(Data provided Opens)
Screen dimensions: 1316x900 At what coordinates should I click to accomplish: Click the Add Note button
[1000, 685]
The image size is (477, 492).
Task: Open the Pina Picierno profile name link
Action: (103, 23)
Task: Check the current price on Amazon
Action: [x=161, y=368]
(Data provided Closes)
__Requirement__.
An exact transcription of all the records is needed.

__Exercise response__.
Screen dimensions: 1316x900 At what coordinates should I click to accomplish: Click the Add Note button
[1000, 685]
The image size is (477, 492).
Task: Open the Pina Picierno profile name link
Action: (103, 23)
Task: Check the current price on Amazon
Action: [x=161, y=368]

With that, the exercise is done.